<<<<

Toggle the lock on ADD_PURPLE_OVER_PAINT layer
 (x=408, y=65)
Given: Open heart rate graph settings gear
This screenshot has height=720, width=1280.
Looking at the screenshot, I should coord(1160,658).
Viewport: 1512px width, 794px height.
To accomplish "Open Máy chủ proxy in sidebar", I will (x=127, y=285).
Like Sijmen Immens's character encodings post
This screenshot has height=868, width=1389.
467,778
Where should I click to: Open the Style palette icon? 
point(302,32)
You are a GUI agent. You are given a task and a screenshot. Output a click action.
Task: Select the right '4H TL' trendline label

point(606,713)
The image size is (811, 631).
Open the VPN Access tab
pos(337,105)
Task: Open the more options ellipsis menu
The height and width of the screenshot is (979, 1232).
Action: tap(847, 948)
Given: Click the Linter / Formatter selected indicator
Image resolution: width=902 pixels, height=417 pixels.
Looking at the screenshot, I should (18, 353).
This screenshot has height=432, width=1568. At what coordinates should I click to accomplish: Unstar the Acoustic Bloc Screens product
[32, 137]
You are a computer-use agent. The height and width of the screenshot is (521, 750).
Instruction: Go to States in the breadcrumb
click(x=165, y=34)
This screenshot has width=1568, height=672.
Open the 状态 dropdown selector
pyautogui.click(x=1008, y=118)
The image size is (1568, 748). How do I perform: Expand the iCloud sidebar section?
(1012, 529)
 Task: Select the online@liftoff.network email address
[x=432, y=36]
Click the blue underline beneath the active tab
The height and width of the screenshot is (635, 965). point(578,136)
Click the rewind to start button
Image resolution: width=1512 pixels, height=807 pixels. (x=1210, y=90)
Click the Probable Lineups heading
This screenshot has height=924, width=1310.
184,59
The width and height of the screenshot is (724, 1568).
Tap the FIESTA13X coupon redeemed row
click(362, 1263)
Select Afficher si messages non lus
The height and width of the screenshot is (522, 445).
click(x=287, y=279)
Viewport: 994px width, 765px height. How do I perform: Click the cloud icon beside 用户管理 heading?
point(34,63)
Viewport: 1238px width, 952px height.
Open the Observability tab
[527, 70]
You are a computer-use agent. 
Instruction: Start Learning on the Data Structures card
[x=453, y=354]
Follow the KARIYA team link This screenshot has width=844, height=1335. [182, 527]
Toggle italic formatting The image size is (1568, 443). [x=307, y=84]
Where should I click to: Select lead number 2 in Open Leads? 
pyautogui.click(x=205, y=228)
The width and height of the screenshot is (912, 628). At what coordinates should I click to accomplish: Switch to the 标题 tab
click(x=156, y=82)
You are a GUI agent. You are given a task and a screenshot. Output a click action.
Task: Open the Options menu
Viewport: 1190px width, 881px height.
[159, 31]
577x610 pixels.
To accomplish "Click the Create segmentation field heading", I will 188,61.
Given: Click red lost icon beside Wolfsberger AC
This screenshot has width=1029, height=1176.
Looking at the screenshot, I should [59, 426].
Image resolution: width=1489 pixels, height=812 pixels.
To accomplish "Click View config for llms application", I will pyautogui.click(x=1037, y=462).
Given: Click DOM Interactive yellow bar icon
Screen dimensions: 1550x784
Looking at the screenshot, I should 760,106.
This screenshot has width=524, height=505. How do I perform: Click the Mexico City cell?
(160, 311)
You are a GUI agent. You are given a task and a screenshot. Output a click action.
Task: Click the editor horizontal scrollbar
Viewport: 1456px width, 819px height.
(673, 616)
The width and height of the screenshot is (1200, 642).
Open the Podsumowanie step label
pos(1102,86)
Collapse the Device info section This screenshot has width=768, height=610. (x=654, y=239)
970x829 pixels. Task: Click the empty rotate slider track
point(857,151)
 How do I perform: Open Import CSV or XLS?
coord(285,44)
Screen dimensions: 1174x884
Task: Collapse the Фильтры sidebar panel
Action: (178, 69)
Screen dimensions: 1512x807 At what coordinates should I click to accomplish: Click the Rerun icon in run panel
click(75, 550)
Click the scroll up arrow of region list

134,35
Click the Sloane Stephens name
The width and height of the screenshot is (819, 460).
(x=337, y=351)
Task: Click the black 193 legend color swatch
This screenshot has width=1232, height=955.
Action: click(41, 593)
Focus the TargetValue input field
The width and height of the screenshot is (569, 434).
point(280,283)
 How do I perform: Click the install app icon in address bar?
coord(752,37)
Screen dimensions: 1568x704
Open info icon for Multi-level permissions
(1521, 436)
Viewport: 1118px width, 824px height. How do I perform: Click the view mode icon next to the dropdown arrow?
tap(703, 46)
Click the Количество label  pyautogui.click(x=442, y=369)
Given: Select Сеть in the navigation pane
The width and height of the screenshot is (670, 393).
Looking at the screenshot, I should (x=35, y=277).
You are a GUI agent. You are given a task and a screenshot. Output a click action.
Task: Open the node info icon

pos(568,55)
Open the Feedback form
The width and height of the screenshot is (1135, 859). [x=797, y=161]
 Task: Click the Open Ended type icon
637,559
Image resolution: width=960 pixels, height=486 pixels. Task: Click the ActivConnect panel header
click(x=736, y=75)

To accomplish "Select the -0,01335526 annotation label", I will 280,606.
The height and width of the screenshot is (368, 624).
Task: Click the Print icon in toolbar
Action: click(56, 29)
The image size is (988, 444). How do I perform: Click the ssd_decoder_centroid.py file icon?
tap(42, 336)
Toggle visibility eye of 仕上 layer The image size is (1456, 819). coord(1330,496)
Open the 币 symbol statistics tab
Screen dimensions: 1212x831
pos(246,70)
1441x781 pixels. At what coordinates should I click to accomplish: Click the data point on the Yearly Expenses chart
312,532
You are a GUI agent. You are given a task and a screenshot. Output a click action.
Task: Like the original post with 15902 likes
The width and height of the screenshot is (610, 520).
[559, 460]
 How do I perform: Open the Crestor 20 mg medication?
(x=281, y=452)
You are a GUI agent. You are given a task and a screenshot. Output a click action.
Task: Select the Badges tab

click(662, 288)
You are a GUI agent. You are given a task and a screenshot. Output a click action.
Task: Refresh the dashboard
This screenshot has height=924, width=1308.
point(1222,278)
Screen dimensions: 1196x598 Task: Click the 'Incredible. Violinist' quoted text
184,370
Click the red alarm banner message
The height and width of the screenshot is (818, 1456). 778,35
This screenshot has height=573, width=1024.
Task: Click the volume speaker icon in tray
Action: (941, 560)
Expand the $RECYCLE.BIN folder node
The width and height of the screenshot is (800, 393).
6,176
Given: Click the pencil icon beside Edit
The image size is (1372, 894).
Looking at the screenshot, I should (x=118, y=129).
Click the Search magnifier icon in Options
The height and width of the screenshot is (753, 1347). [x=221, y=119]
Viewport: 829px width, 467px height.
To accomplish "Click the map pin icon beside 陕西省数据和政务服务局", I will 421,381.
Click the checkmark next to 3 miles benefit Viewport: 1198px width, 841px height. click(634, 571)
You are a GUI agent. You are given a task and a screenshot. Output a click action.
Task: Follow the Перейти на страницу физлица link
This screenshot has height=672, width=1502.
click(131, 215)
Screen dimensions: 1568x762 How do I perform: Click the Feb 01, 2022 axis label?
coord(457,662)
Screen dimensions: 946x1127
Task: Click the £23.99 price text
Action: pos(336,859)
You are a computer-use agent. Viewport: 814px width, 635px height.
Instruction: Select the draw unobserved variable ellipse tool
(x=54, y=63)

>>>>

→ **SHORT TASK**
Print the material above again, line for line, with nothing changed.

→ **THE OUTPUT**
Toggle the lock on ADD_PURPLE_OVER_PAINT layer
 (x=408, y=65)
Given: Open heart rate graph settings gear
This screenshot has height=720, width=1280.
Looking at the screenshot, I should coord(1160,658).
Viewport: 1512px width, 794px height.
To accomplish "Open Máy chủ proxy in sidebar", I will (x=127, y=285).
Like Sijmen Immens's character encodings post
This screenshot has height=868, width=1389.
467,778
Where should I click to: Open the Style palette icon? 
point(302,32)
You are a GUI agent. You are given a task and a screenshot. Output a click action.
Task: Select the right '4H TL' trendline label

point(606,713)
The image size is (811, 631).
Open the VPN Access tab
pos(337,105)
Task: Open the more options ellipsis menu
The height and width of the screenshot is (979, 1232).
Action: tap(847, 948)
Given: Click the Linter / Formatter selected indicator
Image resolution: width=902 pixels, height=417 pixels.
Looking at the screenshot, I should (18, 353).
This screenshot has height=432, width=1568. At what coordinates should I click to accomplish: Unstar the Acoustic Bloc Screens product
[32, 137]
You are a computer-use agent. The height and width of the screenshot is (521, 750).
Instruction: Go to States in the breadcrumb
click(x=165, y=34)
This screenshot has width=1568, height=672.
Open the 状态 dropdown selector
pyautogui.click(x=1008, y=118)
The image size is (1568, 748). How do I perform: Expand the iCloud sidebar section?
(1012, 529)
 Task: Select the online@liftoff.network email address
[x=432, y=36]
Click the blue underline beneath the active tab
The height and width of the screenshot is (635, 965). point(578,136)
Click the rewind to start button
Image resolution: width=1512 pixels, height=807 pixels. (x=1210, y=90)
Click the Probable Lineups heading
This screenshot has height=924, width=1310.
184,59
The width and height of the screenshot is (724, 1568).
Tap the FIESTA13X coupon redeemed row
click(362, 1263)
Select Afficher si messages non lus
The height and width of the screenshot is (522, 445).
click(x=287, y=279)
Viewport: 994px width, 765px height. How do I perform: Click the cloud icon beside 用户管理 heading?
point(34,63)
Viewport: 1238px width, 952px height.
Open the Observability tab
[527, 70]
You are a computer-use agent. 
Instruction: Start Learning on the Data Structures card
[x=453, y=354]
Follow the KARIYA team link This screenshot has width=844, height=1335. [182, 527]
Toggle italic formatting The image size is (1568, 443). [x=307, y=84]
Where should I click to: Select lead number 2 in Open Leads? 
pyautogui.click(x=205, y=228)
The width and height of the screenshot is (912, 628). At what coordinates should I click to accomplish: Switch to the 标题 tab
click(x=156, y=82)
You are a GUI agent. You are given a task and a screenshot. Output a click action.
Task: Open the Options menu
Viewport: 1190px width, 881px height.
[159, 31]
577x610 pixels.
To accomplish "Click the Create segmentation field heading", I will 188,61.
Given: Click red lost icon beside Wolfsberger AC
This screenshot has width=1029, height=1176.
Looking at the screenshot, I should [59, 426].
Image resolution: width=1489 pixels, height=812 pixels.
To accomplish "Click View config for llms application", I will pyautogui.click(x=1037, y=462).
Given: Click DOM Interactive yellow bar icon
Screen dimensions: 1550x784
Looking at the screenshot, I should 760,106.
This screenshot has width=524, height=505. How do I perform: Click the Mexico City cell?
(160, 311)
You are a GUI agent. You are given a task and a screenshot. Output a click action.
Task: Click the editor horizontal scrollbar
Viewport: 1456px width, 819px height.
(673, 616)
The width and height of the screenshot is (1200, 642).
Open the Podsumowanie step label
pos(1102,86)
Collapse the Device info section This screenshot has width=768, height=610. (x=654, y=239)
970x829 pixels. Task: Click the empty rotate slider track
point(857,151)
 How do I perform: Open Import CSV or XLS?
coord(285,44)
Screen dimensions: 1174x884
Task: Collapse the Фильтры sidebar panel
Action: (178, 69)
Screen dimensions: 1512x807 At what coordinates should I click to accomplish: Click the Rerun icon in run panel
click(75, 550)
Click the scroll up arrow of region list

134,35
Click the Sloane Stephens name
The width and height of the screenshot is (819, 460).
(x=337, y=351)
Task: Click the black 193 legend color swatch
This screenshot has width=1232, height=955.
Action: click(41, 593)
Focus the TargetValue input field
The width and height of the screenshot is (569, 434).
point(280,283)
 How do I perform: Click the install app icon in address bar?
coord(752,37)
Screen dimensions: 1568x704
Open info icon for Multi-level permissions
(1521, 436)
Viewport: 1118px width, 824px height. How do I perform: Click the view mode icon next to the dropdown arrow?
tap(703, 46)
Click the Количество label  pyautogui.click(x=442, y=369)
Given: Select Сеть in the navigation pane
The width and height of the screenshot is (670, 393).
Looking at the screenshot, I should (x=35, y=277).
You are a GUI agent. You are given a task and a screenshot. Output a click action.
Task: Open the node info icon

pos(568,55)
Open the Feedback form
The width and height of the screenshot is (1135, 859). [x=797, y=161]
 Task: Click the Open Ended type icon
637,559
Image resolution: width=960 pixels, height=486 pixels. Task: Click the ActivConnect panel header
click(x=736, y=75)

To accomplish "Select the -0,01335526 annotation label", I will 280,606.
The height and width of the screenshot is (368, 624).
Task: Click the Print icon in toolbar
Action: click(56, 29)
The image size is (988, 444). How do I perform: Click the ssd_decoder_centroid.py file icon?
tap(42, 336)
Toggle visibility eye of 仕上 layer The image size is (1456, 819). coord(1330,496)
Open the 币 symbol statistics tab
Screen dimensions: 1212x831
pos(246,70)
1441x781 pixels. At what coordinates should I click to accomplish: Click the data point on the Yearly Expenses chart
312,532
You are a GUI agent. You are given a task and a screenshot. Output a click action.
Task: Like the original post with 15902 likes
The width and height of the screenshot is (610, 520).
[559, 460]
 How do I perform: Open the Crestor 20 mg medication?
(x=281, y=452)
You are a GUI agent. You are given a task and a screenshot. Output a click action.
Task: Select the Badges tab

click(662, 288)
You are a GUI agent. You are given a task and a screenshot. Output a click action.
Task: Refresh the dashboard
This screenshot has height=924, width=1308.
point(1222,278)
Screen dimensions: 1196x598 Task: Click the 'Incredible. Violinist' quoted text
184,370
Click the red alarm banner message
The height and width of the screenshot is (818, 1456). 778,35
This screenshot has height=573, width=1024.
Task: Click the volume speaker icon in tray
Action: (941, 560)
Expand the $RECYCLE.BIN folder node
The width and height of the screenshot is (800, 393).
6,176
Given: Click the pencil icon beside Edit
The image size is (1372, 894).
Looking at the screenshot, I should (x=118, y=129).
Click the Search magnifier icon in Options
The height and width of the screenshot is (753, 1347). [x=221, y=119]
Viewport: 829px width, 467px height.
To accomplish "Click the map pin icon beside 陕西省数据和政务服务局", I will 421,381.
Click the checkmark next to 3 miles benefit Viewport: 1198px width, 841px height. click(634, 571)
You are a GUI agent. You are given a task and a screenshot. Output a click action.
Task: Follow the Перейти на страницу физлица link
This screenshot has height=672, width=1502.
click(131, 215)
Screen dimensions: 1568x762 How do I perform: Click the Feb 01, 2022 axis label?
coord(457,662)
Screen dimensions: 946x1127
Task: Click the £23.99 price text
Action: pos(336,859)
You are a computer-use agent. Viewport: 814px width, 635px height.
Instruction: Select the draw unobserved variable ellipse tool
(x=54, y=63)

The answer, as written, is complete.